In the case of risk surveillance, the European Centre for Disease Control, and an Early Warning System, failed to anticipate the pandemic.

Coordination is traditionally a challenging issue in crisis management, but it is even more so in the EU, where multiple layers of authorities need to cooperate. Two dimensions are critical in this regard: who has the power to make decisions: the EU or Member States?  How can the EU enforce solidarity in crisis management: through binding arrangements or incentives?  

These dimensions point to the limits of the current EU Health security framework, which mostly relies on the 2013 EU Decision (1082/2013/EU) on serious cross-border health threats. In a nutshell, the framework relies mostly on Member States decision-making, and the EU has little power to incentivise cooperation between Member States.  

In the case of risk surveillance, the European Centre for Disease Control, and an Early Warning System, failed to anticipate the pandemic. Joint preparedness at EU level is insufficient since the 2013 Decision does not incentivise the sharing of plans or the adoption of common standards. Likewise, coordination proved to be a weak point during COVID-19: the Health Security Committee, which reunites Member States, failed to impose joint measures, mostly because of the legal framework that allowed Member States to adopt unilateral measures in case of emergency.  

To remedy such limits, various voices have called for a European Health Union. However, such an approach would possibly require a revision of treaties, which takes time and is an uncertain process.  Nevertheless, the EU has at its disposal a variety of tools to coordinate Member States’ crisis preparedness and response, even when EU competences are limited as it is with health. Indeed, over the past two decades, the EU has not only developed monitoring and decision-making capacities at the EU level, it also has adopted multi-level arrangements across policy domains to steer coordination between Member States, streamlining crisis preparedness and response.  

Euro Flag
Usage of image licensed under Creative Commons Attribution 2.0 from Rock Cohen. Link: https://www.flickr.com/photos/robdeman/2390666040  

We identify three possible models for improving the EU’s response to health emergencies. 

The first one, originating from the electricity sector, relies on national decision-making (as does health), but with more substantial obligations and incentives to coordinate.
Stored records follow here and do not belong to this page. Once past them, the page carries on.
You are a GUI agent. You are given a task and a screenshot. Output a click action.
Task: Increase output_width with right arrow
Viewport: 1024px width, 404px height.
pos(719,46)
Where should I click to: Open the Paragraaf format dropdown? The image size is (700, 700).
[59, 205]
To do so, it uses two main tools: the adoption of common emergency standards, as well as the harmonisation of preparedness through a Regulation (2019/941/EU) that requires a monitoring of Member States’ plans at the EU level, a pre-agreed approach to assistance, and regional coordination.
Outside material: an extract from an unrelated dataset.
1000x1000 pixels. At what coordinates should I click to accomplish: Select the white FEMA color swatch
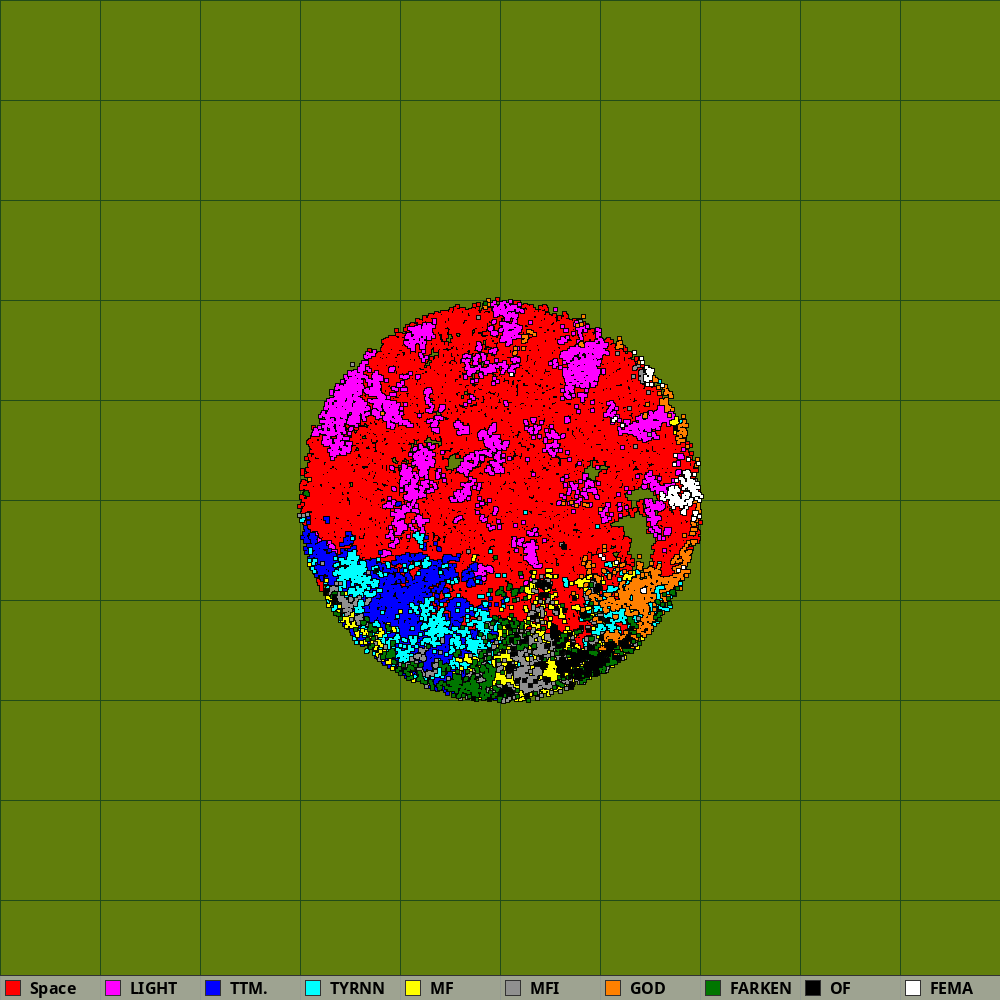[x=913, y=988]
Food safety provides a second model, with a higher degree of integration. Food safety is a shared competence, but the Commission has the power to audit national crisis plans and adopt emergency measures related to the functioning of the single market. The European Food Safety Agency (EFSA) is also contributing to crisis preparedness and surveillance at the EU level. A committee, including representatives of Member States, the Commission, and the EFSA also designates crisis coordinators before crises happen. 
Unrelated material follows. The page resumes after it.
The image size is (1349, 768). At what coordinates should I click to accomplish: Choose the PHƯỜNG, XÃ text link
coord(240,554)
 The third model is the most integrated one and corresponds to a full supra-nationalisation of crisis management. This option is less common since Member States are often reluctant to give up their crisis management powers. In theory, this approach solves coordination problems. However, as the banking crisis management case suggests, in practice supra-nationalisation is difficult to implement given heterogeneity of conditions, Member States’ ability to exploit loopholes, and the legitimacy a centrally-defined solution lacks.  

These caveats should warn against a supra-nationalisation of health crisis management, which – as lockdown-type measures suggest – requires both local action and a high level of legitimacy to be accepted and effective.

What can we conclude from this rapid overview of available ‘tools’ to coordinate EU actions in times of crisis?

The best option to improve the EU’s ability to respond to health crises is to strengthen coordination of surveillance, crisis preparedness and response, while respecting the current treaties. In practice this means: harmonising pandemics preparedness templates, empowering the ECDC and Health Security Committee to audit national plans and emit recommendations, clarifying the role of the Health Security Committee in times of crisis, and designating crisis coordinators and committees prior to crisis in order to facilitate coordination and sharing of information.